En las siguientes situaciones, no digo “muy bien”:
– cuando Luis me ayuda: hay veces, que necesito que me ayuden, por ejemplo, el otro día, subiendo las escaleras de casa, no podía sujetar a los niños y las cosas que llevaba, y le pedí a Luis que me llevara él la carpeta. Al llegar a casa, le dí las gracias, y le expliqué que si no llega a ser por él no hubiera podido subir a casa. Pero no le dije que muy bien.
– cuando pintan
– cuando comen: no creo que mis hijos coman bien, ni tampoco que coman mal. Comen lo que necesitan, lo que hay. Suelen comer de todo, aunque hay cosas que no les gustan. Y comen sentados a la mesa, con sus cubiertos. Lógicamente, el pequeño (2 años) aguanta menos sentado a la mesa que el mayor (5 años), pero eso no quiere decir que uno coma mejor o peor que el otro.
– cuando recogen: después de jugar con algo hay que recogerlo. Sé que mis niños son pequeños, y que por eso muchas veces no lo hacen. Pero no es que lo hagan mal. Les recordamos que hay que recoger, les acompañamos, a veces nos enfadamos, les ayudamos… Y si recogen, no les decimos que han hecho “bien”. Lo que hacen es ponerse a trabajar con otra cosa. La “recompensa” “el refuerzo positivo” viene solo, y es que como han recogido unos juguetes pueden sacar otros. Lógicamente, estoy de mejor humor cuando está todo recogido que cuando lo dejan todo por ahí tirado, pero no les decimos que lo hacen bien-mal.

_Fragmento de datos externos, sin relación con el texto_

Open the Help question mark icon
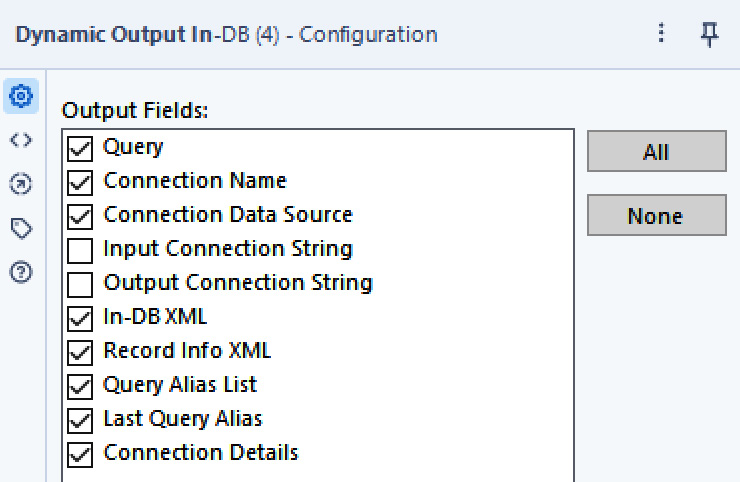 (x=21, y=272)
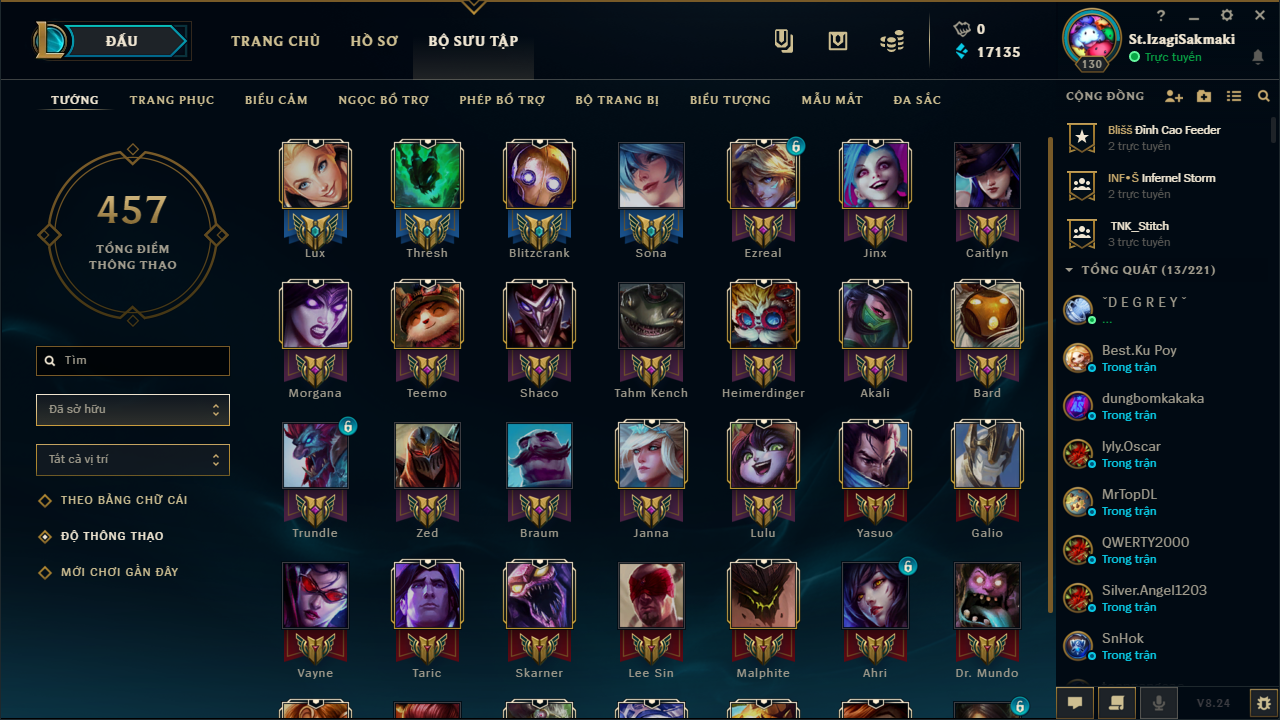This screenshot has height=720, width=1280.
Task: Switch to the Trang Phục tab
Action: 172,100
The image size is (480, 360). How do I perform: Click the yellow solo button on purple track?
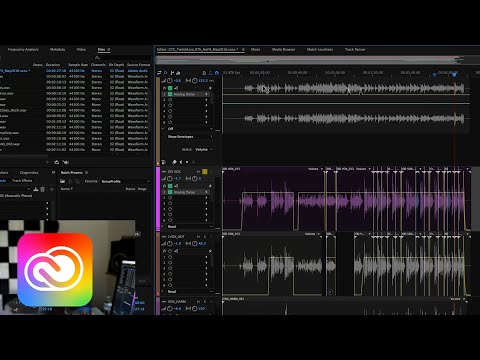click(205, 172)
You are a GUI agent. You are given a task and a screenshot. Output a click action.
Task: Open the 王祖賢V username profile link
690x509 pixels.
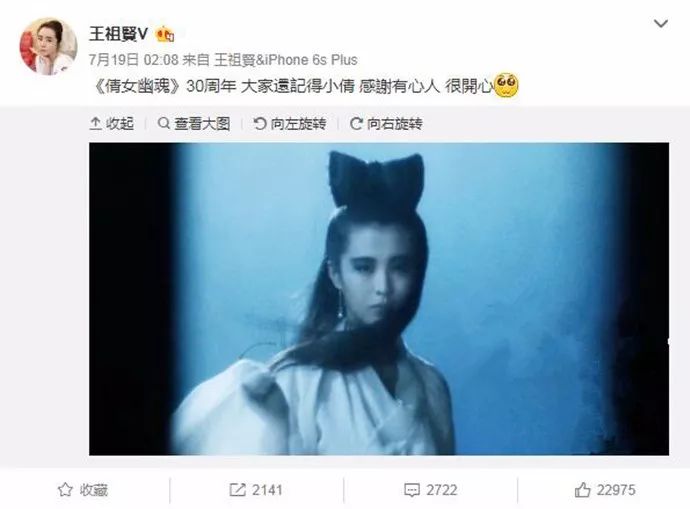[x=118, y=33]
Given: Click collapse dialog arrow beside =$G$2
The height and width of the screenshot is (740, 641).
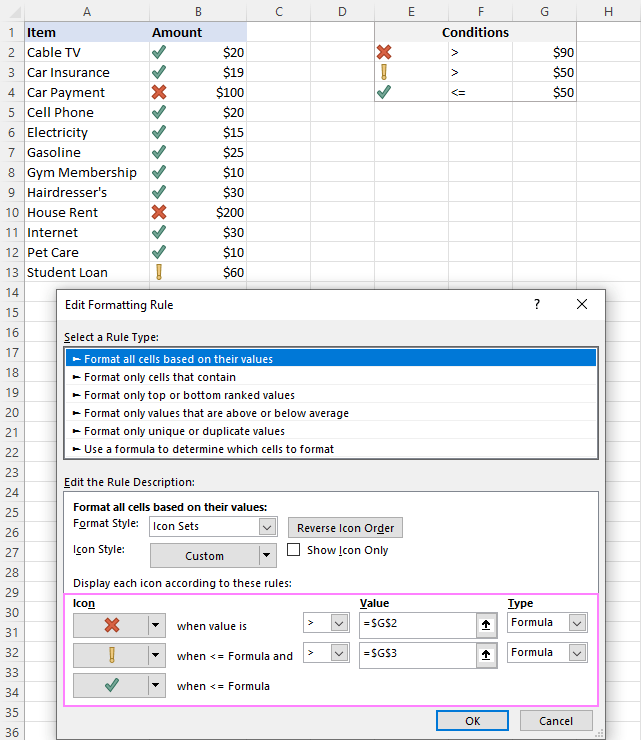Looking at the screenshot, I should 486,625.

– en los columpios: veo a madres que no paran de de decirles a sus hijos lo bien que suben al tobogán y lo bien que bajan, lo bien que se columpian, lo bien que se abrochan la cazadora, lo bien que se comen el bocadillo…. A mí eso no me sale. No sé si mis hijos suben bien al tobogán, nunca me lo he planteado.